The general idea is to try and get the final output as close to the output range (typically signed 16 bit) as possible, without clipping (which produces harsh distortion). This both maximizes the resolution of the sampled waveform, it also conveniently means different media tend to produce sound at comparable volumes.
In a pre-recorded section of audio (say a movie), it is possible to exactly normalize the entire 90 mins, such that the loudest point reaches the exact max of the range, and everything else is scaled to this. In live audio, the maximum loudness is hard to predict, so in order to avoid clipping, the choice is normally either:
-
have everything artificially quiet, to compensate for random local maxima
-
or use dynamic compression
However I will say this is subject to change somewhat in the future. There has been a general move towards floating point processing of audio rather than integer based, and already most music / audio packages will operate on float data. Float has the advantage that it is not subject to digital clipping. This could mean that if you are outputting to your OS as float, there is no longer a strict need for dynamic compression on output, and it could be left to the OS / output device / user preferences.
Aside from these points, any media is free to do what they want audio wise.
Typically though for game audio, individual sounds will be normalized, and there will be a data file or scripts (maybe edited by designers) that determines their relative volume when played in game (and maybe other things like effects etc), combined with some programming (e.g. make the sound louder according to physics), and some kind of 2/3d audio simulation to give things like the pan and the falloff of sound the further it is from the listener.

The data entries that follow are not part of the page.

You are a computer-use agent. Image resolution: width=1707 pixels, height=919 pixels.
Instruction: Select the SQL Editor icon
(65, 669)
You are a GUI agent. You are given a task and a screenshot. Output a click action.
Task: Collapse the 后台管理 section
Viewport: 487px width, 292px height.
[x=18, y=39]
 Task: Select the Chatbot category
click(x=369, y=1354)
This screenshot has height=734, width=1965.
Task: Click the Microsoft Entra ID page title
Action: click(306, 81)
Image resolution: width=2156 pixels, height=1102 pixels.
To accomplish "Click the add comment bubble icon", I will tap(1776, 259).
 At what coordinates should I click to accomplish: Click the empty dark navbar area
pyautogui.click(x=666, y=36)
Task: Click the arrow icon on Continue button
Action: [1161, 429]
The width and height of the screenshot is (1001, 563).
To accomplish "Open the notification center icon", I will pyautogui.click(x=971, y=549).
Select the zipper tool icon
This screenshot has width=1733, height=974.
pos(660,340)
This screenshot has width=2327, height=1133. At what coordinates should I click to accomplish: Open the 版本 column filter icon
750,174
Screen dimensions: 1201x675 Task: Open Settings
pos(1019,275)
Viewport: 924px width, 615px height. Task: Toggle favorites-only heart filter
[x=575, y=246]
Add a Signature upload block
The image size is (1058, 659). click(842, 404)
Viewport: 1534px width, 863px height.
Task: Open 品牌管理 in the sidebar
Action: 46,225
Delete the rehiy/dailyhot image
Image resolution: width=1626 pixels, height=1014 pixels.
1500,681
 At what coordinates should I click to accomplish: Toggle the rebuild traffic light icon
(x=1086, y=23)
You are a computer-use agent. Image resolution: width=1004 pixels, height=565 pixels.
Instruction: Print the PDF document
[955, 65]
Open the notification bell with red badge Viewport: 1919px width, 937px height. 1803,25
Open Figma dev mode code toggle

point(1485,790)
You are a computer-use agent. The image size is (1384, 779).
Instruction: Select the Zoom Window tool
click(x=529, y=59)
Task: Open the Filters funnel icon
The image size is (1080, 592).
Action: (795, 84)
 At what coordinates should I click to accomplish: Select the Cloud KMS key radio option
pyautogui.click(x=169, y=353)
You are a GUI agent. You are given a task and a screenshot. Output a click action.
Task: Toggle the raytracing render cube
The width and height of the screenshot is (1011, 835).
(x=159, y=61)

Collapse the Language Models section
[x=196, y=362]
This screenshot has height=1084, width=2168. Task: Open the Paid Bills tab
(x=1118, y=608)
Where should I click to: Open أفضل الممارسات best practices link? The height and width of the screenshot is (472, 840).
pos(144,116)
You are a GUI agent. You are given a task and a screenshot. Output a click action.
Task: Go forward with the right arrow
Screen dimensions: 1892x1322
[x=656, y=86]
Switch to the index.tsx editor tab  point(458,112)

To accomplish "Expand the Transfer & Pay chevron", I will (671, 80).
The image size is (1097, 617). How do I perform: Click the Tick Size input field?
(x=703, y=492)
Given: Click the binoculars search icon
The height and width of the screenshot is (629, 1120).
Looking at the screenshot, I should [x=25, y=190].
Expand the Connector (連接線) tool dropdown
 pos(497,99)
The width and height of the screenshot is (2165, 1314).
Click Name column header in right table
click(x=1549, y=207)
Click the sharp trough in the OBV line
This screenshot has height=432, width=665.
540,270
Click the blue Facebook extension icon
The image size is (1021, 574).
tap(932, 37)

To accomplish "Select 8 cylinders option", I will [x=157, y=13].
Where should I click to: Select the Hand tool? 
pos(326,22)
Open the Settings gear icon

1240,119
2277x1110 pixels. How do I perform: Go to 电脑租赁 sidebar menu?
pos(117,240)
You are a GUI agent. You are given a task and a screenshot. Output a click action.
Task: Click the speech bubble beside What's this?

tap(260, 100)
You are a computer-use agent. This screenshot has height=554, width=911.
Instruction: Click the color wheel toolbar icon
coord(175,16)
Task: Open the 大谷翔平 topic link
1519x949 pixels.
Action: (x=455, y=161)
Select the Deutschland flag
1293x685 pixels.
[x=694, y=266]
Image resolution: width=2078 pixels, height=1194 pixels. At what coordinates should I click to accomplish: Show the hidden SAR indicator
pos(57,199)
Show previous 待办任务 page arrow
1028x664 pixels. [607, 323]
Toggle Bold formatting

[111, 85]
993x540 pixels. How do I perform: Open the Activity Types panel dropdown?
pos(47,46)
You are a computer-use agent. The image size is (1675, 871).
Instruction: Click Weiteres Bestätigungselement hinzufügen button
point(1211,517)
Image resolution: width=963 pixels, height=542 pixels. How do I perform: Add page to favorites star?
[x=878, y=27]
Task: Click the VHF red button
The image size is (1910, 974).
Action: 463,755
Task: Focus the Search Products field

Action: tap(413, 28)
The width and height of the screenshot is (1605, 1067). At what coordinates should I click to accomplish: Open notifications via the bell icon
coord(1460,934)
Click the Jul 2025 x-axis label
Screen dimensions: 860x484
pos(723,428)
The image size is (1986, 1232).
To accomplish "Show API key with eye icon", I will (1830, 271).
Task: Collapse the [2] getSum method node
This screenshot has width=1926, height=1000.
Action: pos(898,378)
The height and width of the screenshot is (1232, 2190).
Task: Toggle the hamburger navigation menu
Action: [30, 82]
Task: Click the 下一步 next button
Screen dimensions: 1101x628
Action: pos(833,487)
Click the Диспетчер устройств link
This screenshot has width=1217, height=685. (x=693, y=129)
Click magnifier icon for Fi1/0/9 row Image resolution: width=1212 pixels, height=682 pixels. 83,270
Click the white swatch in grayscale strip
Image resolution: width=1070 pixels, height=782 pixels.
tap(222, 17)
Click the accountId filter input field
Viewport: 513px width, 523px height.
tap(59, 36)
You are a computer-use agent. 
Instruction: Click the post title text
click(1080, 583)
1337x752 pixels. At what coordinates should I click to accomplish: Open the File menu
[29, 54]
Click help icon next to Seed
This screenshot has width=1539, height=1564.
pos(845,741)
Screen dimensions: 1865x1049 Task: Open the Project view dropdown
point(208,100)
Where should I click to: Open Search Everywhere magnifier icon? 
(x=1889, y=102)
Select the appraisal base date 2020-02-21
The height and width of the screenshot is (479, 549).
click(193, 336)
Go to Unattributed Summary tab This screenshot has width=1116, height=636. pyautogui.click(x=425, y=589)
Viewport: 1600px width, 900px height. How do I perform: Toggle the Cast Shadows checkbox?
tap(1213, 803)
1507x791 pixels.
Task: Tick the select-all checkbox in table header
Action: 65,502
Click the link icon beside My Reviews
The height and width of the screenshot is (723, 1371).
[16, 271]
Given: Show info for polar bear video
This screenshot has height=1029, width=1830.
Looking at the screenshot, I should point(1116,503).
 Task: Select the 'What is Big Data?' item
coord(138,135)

An exception to normalization of sound effects is when a number are recorded with the same microphone configuration and settings. This might be for example a series of footsteps, or voice recordings. In this scenario often the whole section of audio will be normalized together, then the separate sound sections split apart, such that their relative volumes are correct. They could for example be individually normalized, but then it would leave an extra unnecessary job for someone to balance their relative volumes in game.